*** SUPPLIED INFORMATION Section Begins ***

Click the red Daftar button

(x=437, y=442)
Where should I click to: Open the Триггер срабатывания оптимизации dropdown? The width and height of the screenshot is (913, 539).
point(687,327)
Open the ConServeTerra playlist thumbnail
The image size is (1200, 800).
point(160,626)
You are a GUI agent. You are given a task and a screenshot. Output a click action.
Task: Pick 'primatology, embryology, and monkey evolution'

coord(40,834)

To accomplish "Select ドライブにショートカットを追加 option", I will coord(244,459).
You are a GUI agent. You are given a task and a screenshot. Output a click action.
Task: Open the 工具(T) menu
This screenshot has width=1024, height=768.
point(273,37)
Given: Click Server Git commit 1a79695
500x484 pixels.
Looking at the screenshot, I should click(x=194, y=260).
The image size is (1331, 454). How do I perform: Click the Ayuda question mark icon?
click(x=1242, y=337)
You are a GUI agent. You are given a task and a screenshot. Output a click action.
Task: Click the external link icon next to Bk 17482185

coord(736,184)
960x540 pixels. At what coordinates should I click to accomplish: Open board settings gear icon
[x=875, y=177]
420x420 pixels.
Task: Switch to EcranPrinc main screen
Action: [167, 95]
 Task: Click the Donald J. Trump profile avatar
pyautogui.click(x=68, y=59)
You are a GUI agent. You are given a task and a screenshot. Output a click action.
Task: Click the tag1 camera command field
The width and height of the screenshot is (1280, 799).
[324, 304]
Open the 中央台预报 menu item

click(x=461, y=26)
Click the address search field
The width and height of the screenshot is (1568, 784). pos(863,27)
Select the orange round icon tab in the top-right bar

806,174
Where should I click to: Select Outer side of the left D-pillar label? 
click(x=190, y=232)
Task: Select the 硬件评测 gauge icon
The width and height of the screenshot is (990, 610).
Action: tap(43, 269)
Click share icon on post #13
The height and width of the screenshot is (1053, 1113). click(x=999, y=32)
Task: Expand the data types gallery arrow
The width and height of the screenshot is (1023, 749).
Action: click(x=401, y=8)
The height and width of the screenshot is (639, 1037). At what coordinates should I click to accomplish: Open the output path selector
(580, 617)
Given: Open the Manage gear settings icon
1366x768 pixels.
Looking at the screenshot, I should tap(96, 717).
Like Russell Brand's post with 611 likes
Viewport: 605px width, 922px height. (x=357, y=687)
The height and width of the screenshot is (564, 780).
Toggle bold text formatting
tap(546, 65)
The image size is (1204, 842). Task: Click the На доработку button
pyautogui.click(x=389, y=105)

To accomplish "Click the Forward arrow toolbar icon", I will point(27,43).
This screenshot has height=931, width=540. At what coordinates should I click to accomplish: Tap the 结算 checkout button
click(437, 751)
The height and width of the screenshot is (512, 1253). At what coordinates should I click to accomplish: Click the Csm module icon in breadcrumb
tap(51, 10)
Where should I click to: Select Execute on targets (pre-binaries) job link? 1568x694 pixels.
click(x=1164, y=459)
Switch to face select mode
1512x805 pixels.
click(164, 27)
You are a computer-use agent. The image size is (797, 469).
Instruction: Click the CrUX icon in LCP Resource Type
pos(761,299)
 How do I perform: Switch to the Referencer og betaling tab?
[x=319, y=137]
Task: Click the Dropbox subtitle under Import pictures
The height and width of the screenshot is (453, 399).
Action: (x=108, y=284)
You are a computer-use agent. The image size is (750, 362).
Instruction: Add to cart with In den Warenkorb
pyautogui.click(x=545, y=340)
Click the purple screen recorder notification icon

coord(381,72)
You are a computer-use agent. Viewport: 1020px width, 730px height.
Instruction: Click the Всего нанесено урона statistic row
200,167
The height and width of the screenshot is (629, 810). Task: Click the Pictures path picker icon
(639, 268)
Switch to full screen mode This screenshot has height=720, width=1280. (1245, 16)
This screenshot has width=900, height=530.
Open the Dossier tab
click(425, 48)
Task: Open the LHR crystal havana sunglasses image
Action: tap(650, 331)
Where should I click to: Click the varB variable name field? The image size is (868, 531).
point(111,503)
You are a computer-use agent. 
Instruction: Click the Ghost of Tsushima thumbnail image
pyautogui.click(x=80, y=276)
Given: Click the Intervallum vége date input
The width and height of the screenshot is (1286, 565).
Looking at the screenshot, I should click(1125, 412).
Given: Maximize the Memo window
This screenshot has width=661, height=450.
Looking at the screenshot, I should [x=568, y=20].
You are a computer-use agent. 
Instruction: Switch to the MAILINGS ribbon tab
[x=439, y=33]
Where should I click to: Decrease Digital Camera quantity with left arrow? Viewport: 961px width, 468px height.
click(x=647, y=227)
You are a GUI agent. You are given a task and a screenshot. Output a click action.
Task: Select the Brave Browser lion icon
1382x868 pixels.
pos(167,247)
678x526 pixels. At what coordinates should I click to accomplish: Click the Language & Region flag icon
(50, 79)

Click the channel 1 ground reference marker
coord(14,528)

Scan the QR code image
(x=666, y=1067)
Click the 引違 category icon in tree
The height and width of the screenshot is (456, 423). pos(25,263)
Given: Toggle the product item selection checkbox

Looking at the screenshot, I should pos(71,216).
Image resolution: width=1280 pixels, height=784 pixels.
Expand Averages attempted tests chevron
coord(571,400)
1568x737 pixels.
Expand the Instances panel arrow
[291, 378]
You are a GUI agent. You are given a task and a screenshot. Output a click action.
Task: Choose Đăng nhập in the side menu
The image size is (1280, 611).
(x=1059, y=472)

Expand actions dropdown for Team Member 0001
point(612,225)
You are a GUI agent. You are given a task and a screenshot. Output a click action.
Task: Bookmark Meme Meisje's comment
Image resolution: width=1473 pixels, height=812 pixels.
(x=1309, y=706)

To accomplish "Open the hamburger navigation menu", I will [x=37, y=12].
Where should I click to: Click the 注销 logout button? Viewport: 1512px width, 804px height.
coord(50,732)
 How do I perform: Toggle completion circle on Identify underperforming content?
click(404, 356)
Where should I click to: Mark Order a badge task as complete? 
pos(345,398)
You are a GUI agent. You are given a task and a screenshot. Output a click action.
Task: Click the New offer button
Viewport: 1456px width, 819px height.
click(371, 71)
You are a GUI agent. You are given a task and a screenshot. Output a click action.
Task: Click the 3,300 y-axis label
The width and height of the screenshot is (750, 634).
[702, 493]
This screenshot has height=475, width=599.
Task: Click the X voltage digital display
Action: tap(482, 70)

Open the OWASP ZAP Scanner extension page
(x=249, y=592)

*** SUPPLIED INFORMATION Section Ends ***

Could you copy every line in the records that holds "computer"?

:: RESPONSE TO THE EXERCISE ::
You are a computer-use agent. The image size is (797, 469).
You are a computer-use agent. The image size is (750, 362).
You are a computer-use agent. Viewport: 1020px width, 730px height.
You are a computer-use agent. 
You are a computer-use agent. 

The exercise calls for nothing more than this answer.